Proud to be English?

|PIC1|This week England marked the day of its patron saint, St George. In previous years the day seems to have gone by almost unnoticed by many in England, but this year there appeared to be a few more flags flying than usual.

Boris Johnson, who has just completed his first year as mayor of London was particularly keen to “fly the flag” for St George and unveiled a number of free events for Londoners to celebrate the day at.

The Archbishop of York, Dr John Sentamu, also opened up the gates of Bishopthorpe Palace for young people to celebrate in, whist the Bishop of Rochester, the Rt Rev Michael Nazir-Ali called on churches to celebrate England’s “glorious heritage” on the day.

The increase in public interest in St George’s Day in England can only be a good thing in a nation which seems to be having something of an identity crisis.

Since the decline of the British Empire some have argued that England has been struggling to find its identity and purpose as it no longer bears the responsibility for having to “civilise” the rest of the world.

Others have pointed out that the rise of multiculturalism has created confusion about what it means to be English, which in turn has even led to the resentment which has caused increasing, although still relatively small, support for groups like the British National Party.

The recent rise in support for the BNP is not just a reaction to multiculturalism, it is also the result of a feeling that English identity has been sidelined and is no longer valued. There are very few leading public figures who seem keen on proudly promoting such an identity, often out of a misplaced fear that it may offend minorities.

Recently it was revealed that one churchgoer wrote a letter to each of the 44 diocesan bishops in the Church of England suggesting that every church ring their bells on St George’s Day to celebrate England’s patron saint.

Only five responded positively, whilst many did not respond at all. A number of bishops even wrote back saying they would not support the ringing of bells because it would be “imposing” one set of beliefs on another or that it would be too assertive to put on such public displays.

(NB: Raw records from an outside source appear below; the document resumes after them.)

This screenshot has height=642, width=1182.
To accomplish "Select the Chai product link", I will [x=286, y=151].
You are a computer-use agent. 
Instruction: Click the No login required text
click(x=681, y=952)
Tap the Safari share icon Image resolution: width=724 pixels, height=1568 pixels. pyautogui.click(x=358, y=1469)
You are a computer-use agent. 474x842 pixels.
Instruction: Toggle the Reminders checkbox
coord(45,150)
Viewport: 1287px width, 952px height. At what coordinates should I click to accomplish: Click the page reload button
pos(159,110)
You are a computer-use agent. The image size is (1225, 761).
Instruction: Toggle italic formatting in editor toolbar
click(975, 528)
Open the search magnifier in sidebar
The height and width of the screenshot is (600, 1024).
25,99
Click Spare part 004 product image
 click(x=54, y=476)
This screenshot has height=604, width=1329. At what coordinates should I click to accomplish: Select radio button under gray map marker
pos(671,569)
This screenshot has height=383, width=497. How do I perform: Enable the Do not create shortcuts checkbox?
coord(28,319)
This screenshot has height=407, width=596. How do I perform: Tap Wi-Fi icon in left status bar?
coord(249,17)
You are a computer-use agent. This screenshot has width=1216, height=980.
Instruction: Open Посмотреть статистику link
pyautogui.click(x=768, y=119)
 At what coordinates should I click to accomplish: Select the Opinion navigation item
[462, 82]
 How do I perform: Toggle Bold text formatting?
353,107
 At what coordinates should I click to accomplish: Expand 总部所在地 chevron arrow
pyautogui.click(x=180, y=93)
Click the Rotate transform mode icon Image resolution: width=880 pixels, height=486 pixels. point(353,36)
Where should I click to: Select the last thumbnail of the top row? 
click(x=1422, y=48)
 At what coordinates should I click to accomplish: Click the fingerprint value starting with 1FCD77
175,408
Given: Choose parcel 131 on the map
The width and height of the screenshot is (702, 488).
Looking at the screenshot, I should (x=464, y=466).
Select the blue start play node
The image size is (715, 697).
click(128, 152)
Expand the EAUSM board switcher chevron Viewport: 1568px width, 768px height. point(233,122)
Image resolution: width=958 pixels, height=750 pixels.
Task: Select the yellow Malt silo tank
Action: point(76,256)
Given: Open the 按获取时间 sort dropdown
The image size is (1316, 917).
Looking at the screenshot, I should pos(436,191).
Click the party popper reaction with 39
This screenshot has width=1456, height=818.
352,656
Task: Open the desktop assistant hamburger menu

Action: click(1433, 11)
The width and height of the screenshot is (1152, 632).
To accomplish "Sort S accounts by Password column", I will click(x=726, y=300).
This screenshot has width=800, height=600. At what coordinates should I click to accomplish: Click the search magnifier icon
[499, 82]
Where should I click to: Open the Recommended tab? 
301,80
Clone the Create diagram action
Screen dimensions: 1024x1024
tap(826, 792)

Sensitivity and tolerance towards other cultures and beliefs is an important quality in any society and it is good that the church recognises this. In the days of the British Empire missionaries, although often going with the best intentions, often shared the prejudices of the day that viewed non-British culture and religious practices as inferior or even evil.

This disdain for the culture of others has born a bitter fruit even today. In India we have seen horrific riots against Christians by people who hold the mistaken view that Christianity is a Western religion that seeks to rob India of its culture and traditional values.

Now, however, there is the danger of going in a totally opposite direction. Whereas before, missionaries sought to replace local cultures with their own, we now see some in the church fearful of expressing their own culture, even within their own country.

There are a few in the church, however, who seem to be very sensible in this area. Ironically it is those who are not even from this country who are England’s most fervent supporters.

Men like John Sentamu and Michael Nazir-Ali have not repeated the mistakes of those missionaries of long ago. Having come to this country from Uganda and Pakistan respectively they seem to have adopted England as their own and are more passionate in their promotion of English values than many of the English!

Another example is the Nigerian, Jonathan Oloyede, Covenor of the Global Day of Prayer (GDOP) in London. At a prayer meeting ahead of this year’s, GDOP Oloyede invoked the “Blitz Spirit” and spoke of a time during the Second World War when the King called the nation to pray for its salvation (from the Nazis).

It is touching that they, and other church leaders like them, should have such a love for this country, especially given the history of colonialism that exists between the UK and their own mother countries. However, for those of us whose roots are closer to this country it is also mildly embarrassing that there are few English people willing to show such a passionate love for a country which has given so much to the people of the world.

Let us hope that next year’s celebrations mark an even greater change in direction towards an England that is both confident of its own identity and is welcoming to all nations and peoples on earth.